*WHAT YOU HAVE TO DO*. An exact restatement of every record is required.

*RECORDS FOR THE TASK*.
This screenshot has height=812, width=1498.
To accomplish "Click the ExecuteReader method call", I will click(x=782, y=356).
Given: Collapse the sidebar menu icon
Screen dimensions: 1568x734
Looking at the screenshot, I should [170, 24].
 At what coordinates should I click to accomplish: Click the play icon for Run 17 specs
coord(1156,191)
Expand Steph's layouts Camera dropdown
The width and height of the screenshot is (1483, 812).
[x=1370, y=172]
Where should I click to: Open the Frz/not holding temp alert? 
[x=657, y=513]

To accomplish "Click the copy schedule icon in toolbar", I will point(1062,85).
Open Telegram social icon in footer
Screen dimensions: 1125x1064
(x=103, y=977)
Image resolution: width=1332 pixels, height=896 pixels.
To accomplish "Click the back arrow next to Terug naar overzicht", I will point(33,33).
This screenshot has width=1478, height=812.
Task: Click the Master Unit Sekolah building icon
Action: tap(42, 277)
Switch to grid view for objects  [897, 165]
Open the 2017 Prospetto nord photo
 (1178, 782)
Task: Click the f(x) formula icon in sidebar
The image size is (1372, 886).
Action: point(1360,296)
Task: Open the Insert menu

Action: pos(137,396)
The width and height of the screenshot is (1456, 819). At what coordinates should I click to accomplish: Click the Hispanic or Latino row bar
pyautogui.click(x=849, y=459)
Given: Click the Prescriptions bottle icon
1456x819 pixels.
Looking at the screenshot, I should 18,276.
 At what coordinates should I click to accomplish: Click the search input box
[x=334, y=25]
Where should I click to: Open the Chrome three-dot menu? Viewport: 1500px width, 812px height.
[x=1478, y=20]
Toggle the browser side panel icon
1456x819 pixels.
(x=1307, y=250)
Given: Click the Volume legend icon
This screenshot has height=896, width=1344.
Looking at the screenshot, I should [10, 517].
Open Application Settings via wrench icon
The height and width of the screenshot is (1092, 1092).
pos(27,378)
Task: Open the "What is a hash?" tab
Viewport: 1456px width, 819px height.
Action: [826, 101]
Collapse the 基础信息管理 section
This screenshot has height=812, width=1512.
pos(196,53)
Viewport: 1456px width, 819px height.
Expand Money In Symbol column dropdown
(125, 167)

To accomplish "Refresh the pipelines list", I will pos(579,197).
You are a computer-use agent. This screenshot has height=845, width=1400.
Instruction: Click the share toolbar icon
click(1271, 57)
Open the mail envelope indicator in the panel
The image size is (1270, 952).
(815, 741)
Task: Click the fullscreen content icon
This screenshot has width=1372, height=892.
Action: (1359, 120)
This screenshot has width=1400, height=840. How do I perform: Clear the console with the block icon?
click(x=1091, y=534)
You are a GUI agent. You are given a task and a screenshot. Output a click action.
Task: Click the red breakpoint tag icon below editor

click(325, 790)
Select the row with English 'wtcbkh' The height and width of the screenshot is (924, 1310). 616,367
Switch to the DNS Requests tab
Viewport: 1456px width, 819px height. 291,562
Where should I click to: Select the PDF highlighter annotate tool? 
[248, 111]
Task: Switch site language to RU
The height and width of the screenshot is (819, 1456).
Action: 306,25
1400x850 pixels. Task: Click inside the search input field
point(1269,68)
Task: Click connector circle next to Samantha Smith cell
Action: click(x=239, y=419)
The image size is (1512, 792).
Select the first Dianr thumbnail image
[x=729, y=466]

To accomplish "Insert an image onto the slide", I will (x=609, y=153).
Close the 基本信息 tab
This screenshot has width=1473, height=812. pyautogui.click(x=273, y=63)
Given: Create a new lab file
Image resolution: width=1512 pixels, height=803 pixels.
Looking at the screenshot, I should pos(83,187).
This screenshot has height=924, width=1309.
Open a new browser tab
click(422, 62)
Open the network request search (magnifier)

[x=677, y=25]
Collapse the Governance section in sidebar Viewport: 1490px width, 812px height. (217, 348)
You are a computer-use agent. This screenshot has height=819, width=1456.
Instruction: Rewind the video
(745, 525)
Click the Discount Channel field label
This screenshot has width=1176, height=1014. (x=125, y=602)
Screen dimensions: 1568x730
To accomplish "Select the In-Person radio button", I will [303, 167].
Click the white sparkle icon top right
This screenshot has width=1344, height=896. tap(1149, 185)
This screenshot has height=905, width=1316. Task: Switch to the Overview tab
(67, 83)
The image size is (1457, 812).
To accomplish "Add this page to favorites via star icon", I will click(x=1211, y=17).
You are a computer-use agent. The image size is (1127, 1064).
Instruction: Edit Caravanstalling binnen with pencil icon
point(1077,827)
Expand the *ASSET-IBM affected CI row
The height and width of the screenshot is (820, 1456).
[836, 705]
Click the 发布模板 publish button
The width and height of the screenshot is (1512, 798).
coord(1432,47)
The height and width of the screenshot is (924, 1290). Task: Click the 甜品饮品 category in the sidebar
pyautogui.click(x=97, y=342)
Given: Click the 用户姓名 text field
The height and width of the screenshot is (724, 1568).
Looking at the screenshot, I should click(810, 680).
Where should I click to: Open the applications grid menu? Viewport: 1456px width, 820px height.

*SOLUTION TO THE EXERCISE*.
This screenshot has height=812, width=1498.
To accomplish "Click the ExecuteReader method call", I will click(x=782, y=356).
Given: Collapse the sidebar menu icon
Screen dimensions: 1568x734
Looking at the screenshot, I should [170, 24].
 At what coordinates should I click to accomplish: Click the play icon for Run 17 specs
coord(1156,191)
Expand Steph's layouts Camera dropdown
The width and height of the screenshot is (1483, 812).
[x=1370, y=172]
Where should I click to: Open the Frz/not holding temp alert? 
[x=657, y=513]

To accomplish "Click the copy schedule icon in toolbar", I will point(1062,85).
Open Telegram social icon in footer
Screen dimensions: 1125x1064
(x=103, y=977)
Image resolution: width=1332 pixels, height=896 pixels.
To accomplish "Click the back arrow next to Terug naar overzicht", I will point(33,33).
This screenshot has width=1478, height=812.
Task: Click the Master Unit Sekolah building icon
Action: tap(42, 277)
Switch to grid view for objects  [897, 165]
Open the 2017 Prospetto nord photo
 (1178, 782)
Task: Click the f(x) formula icon in sidebar
The image size is (1372, 886).
Action: point(1360,296)
Task: Open the Insert menu

Action: pos(137,396)
The width and height of the screenshot is (1456, 819). At what coordinates should I click to accomplish: Click the Hispanic or Latino row bar
pyautogui.click(x=849, y=459)
Given: Click the Prescriptions bottle icon
1456x819 pixels.
Looking at the screenshot, I should 18,276.
 At what coordinates should I click to accomplish: Click the search input box
[x=334, y=25]
Where should I click to: Open the Chrome three-dot menu? Viewport: 1500px width, 812px height.
[x=1478, y=20]
Toggle the browser side panel icon
1456x819 pixels.
(x=1307, y=250)
Given: Click the Volume legend icon
This screenshot has height=896, width=1344.
Looking at the screenshot, I should [10, 517].
Open Application Settings via wrench icon
The height and width of the screenshot is (1092, 1092).
pos(27,378)
Task: Open the "What is a hash?" tab
Viewport: 1456px width, 819px height.
Action: [826, 101]
Collapse the 基础信息管理 section
This screenshot has height=812, width=1512.
pos(196,53)
Viewport: 1456px width, 819px height.
Expand Money In Symbol column dropdown
(125, 167)

To accomplish "Refresh the pipelines list", I will pos(579,197).
You are a computer-use agent. This screenshot has height=845, width=1400.
Instruction: Click the share toolbar icon
click(1271, 57)
Open the mail envelope indicator in the panel
The image size is (1270, 952).
(815, 741)
Task: Click the fullscreen content icon
This screenshot has width=1372, height=892.
Action: (1359, 120)
This screenshot has width=1400, height=840. How do I perform: Clear the console with the block icon?
click(x=1091, y=534)
You are a GUI agent. You are given a task and a screenshot. Output a click action.
Task: Click the red breakpoint tag icon below editor

click(325, 790)
Select the row with English 'wtcbkh' The height and width of the screenshot is (924, 1310). 616,367
Switch to the DNS Requests tab
Viewport: 1456px width, 819px height. 291,562
Where should I click to: Select the PDF highlighter annotate tool? 
[248, 111]
Task: Switch site language to RU
The height and width of the screenshot is (819, 1456).
Action: 306,25
1400x850 pixels. Task: Click inside the search input field
point(1269,68)
Task: Click connector circle next to Samantha Smith cell
Action: click(x=239, y=419)
The image size is (1512, 792).
Select the first Dianr thumbnail image
[x=729, y=466]

To accomplish "Insert an image onto the slide", I will (x=609, y=153).
Close the 基本信息 tab
This screenshot has width=1473, height=812. pyautogui.click(x=273, y=63)
Given: Create a new lab file
Image resolution: width=1512 pixels, height=803 pixels.
Looking at the screenshot, I should pos(83,187).
This screenshot has height=924, width=1309.
Open a new browser tab
click(422, 62)
Open the network request search (magnifier)

[x=677, y=25]
Collapse the Governance section in sidebar Viewport: 1490px width, 812px height. (217, 348)
You are a computer-use agent. This screenshot has height=819, width=1456.
Instruction: Rewind the video
(745, 525)
Click the Discount Channel field label
This screenshot has width=1176, height=1014. (x=125, y=602)
Screen dimensions: 1568x730
To accomplish "Select the In-Person radio button", I will [303, 167].
Click the white sparkle icon top right
This screenshot has width=1344, height=896. tap(1149, 185)
This screenshot has height=905, width=1316. Task: Switch to the Overview tab
(67, 83)
The image size is (1457, 812).
To accomplish "Add this page to favorites via star icon", I will click(x=1211, y=17).
You are a computer-use agent. The image size is (1127, 1064).
Instruction: Edit Caravanstalling binnen with pencil icon
point(1077,827)
Expand the *ASSET-IBM affected CI row
The height and width of the screenshot is (820, 1456).
[836, 705]
Click the 发布模板 publish button
The width and height of the screenshot is (1512, 798).
coord(1432,47)
The height and width of the screenshot is (924, 1290). Task: Click the 甜品饮品 category in the sidebar
pyautogui.click(x=97, y=342)
Given: Click the 用户姓名 text field
The height and width of the screenshot is (724, 1568).
Looking at the screenshot, I should click(810, 680).
Where should I click to: Open the applications grid menu? Viewport: 1456px width, 820px height.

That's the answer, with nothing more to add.